After the public hearing was closed, Planning Commissioner Joe Wilson said the midnight stop time was likely appropriate.
“I like the hours,” he said. “They’re not going to be out there at 2 a.m., which would bring some of the problems we heard concerns about tonight. I don’t think a lot of people are going to be coming back to the Food Lion parking lot after dinner. They’re probably going to take different transportation somewhere else. … The two main concerns I heard were the potential for noise and boat safety. They have more experience than probably 99 percent of the people out on the water in Ocean City. They are more than qualified.”
Planning Commissioner Chris Shanahan said he was satisfied the owners were sensitive to the concerns of the neighboring community.
“It seems like a very credible business,” he said. “They have been receptive to the concerns of the neighbors and I think they will continue to be that way.”
Shanahan said the comparatively small water taxi business was likely less offensive than what could be allowed in that area.
“I’m sure the Food Lion shopping center could lease some of the bulkhead frontage and you could end up with 20 boats in there,” he said. “That would really mess up the end of that canal. These guys are pros and I’m confident they will run a great business.”
Planning Commissioner Lauren Taylor said there was already a high volume of boat traffic in that area in the summer.
“There are a lot of boats in that canal already that are bigger and noisier and a lot of them probably don’t follow the regulations as well as these guys will,” she said. “The water belongs to everybody. It doesn’t belong to the person that owns that condo nearby.”
Taylor pointed to the sections in the comprehensive plan that encouraged water taxis and alternative modes of transportation.
“The shared use is a transportation use the city desperately needs,” she said. “I can only hope they are successful and can carry a lot of people. This is probably the least intrusive use of that space you could have. Somebody could come in and put a waterfront café there.”
Planning Commissioner Peck Miller dismissed some of the alternative locations for the business proposed during the public comment period.
“It is an ideal location for this,” he said. “There is adequate parking and it’s well-lit and safe. This is probably the least offensive use you can have with real licensed captains running those boats.”
The planning commission debated some additional conditions other than those already imposed by the staff such as requiring two crewmembers on every trip and ending any loading and unloading of passengers by 9 p.m., but Taylor said she was satisfied with the staff conditions.
“I’d be cautious about micro-managing their business too much with a lot of conditions,” she said. “I think they’re smart enough to know what manpower they need.”
After hours of debate, the commission voted unanimously to forward a favorable recommendation to the Mayor and Council. The approval included the conditions spelled out by the staff including a 24-month approval, only two vessels allowed and no amplified music or announcements from the boats or the kiosks.
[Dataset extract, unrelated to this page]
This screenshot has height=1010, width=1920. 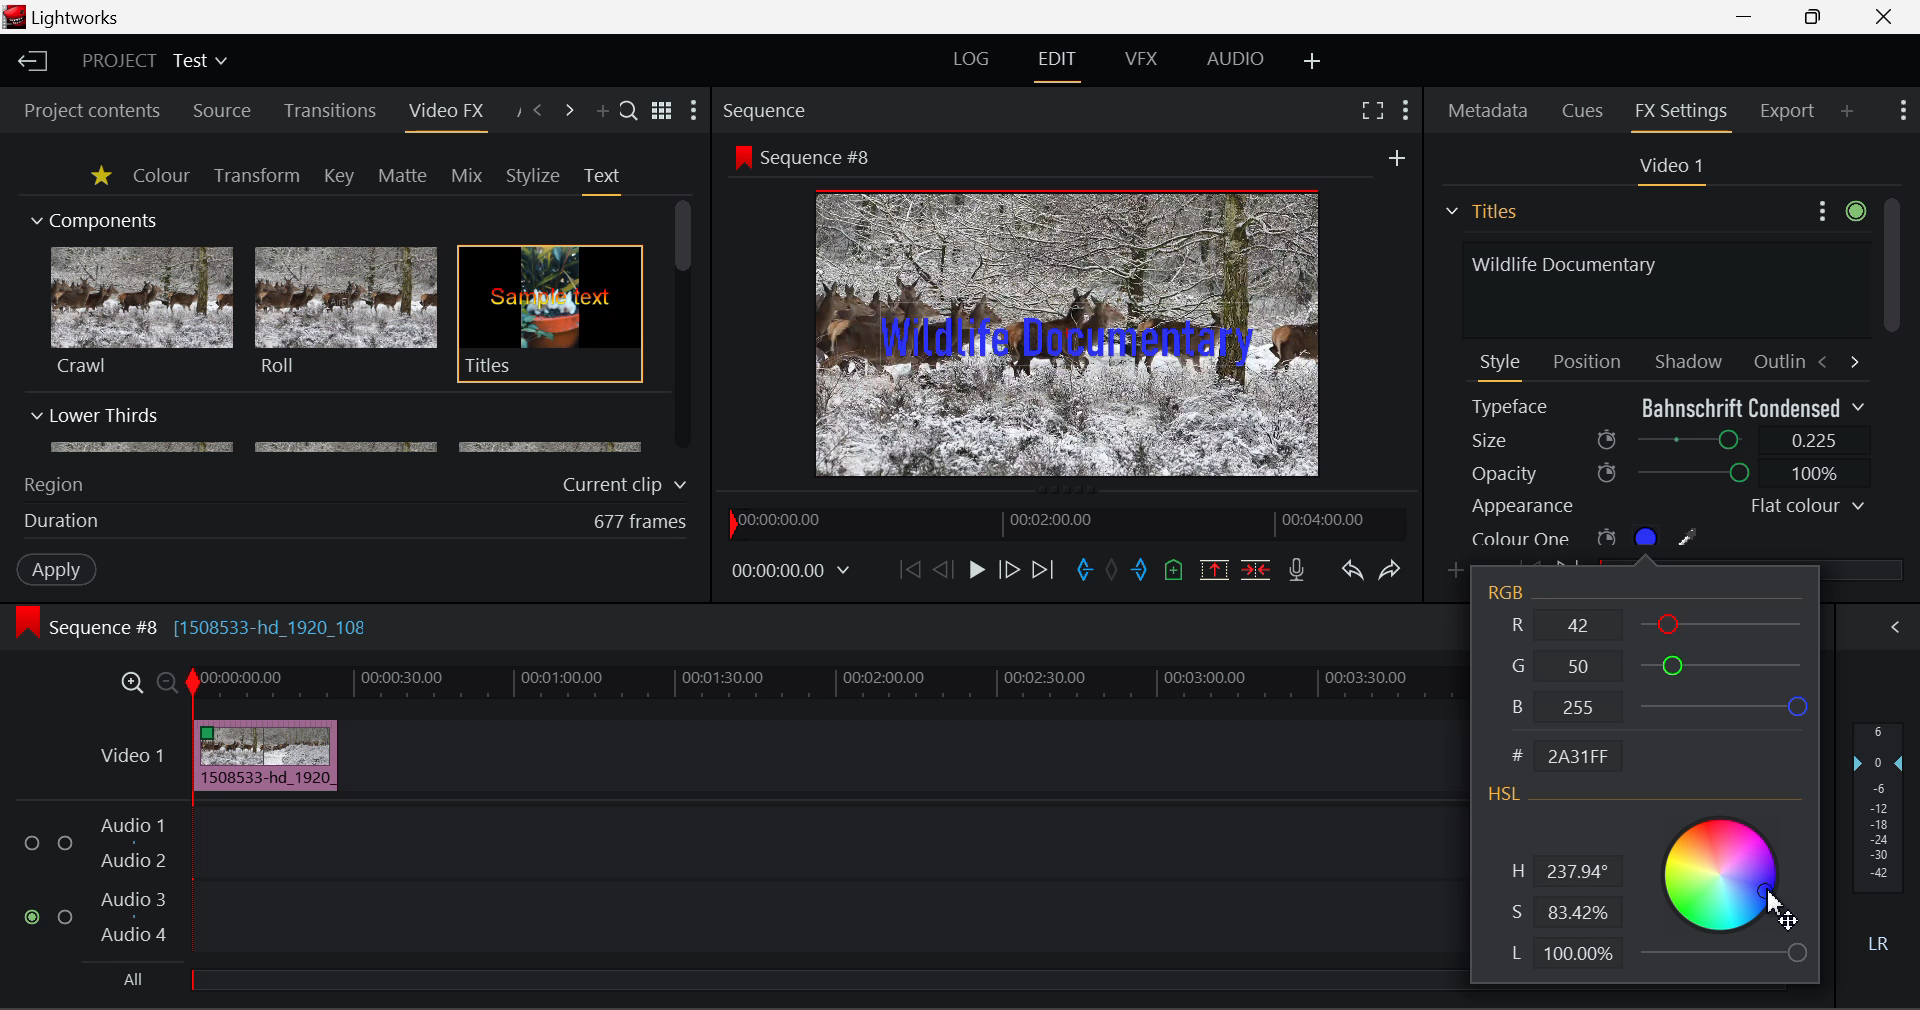 I want to click on Code, so click(x=1572, y=758).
Planning Commissioner Palmer Gillis said he was satisfied the neighbors concerns were allayed.
“We live in a resort and this is an unbelievably great amenity for the community,” he said. “I appreciate all of the comments we heard tonight and I think they’ll find over the next 24 months that there concerns are unfounded.”
Planning Commission Chair Pam Buckley said the proposal met the definition of the conditional use.
“As a conditional use, we have to decide if this is something greater than what is already allowed there,” she said. “I don’t think we can say that. They could put boat slips in there. There could be another restaurant in there.”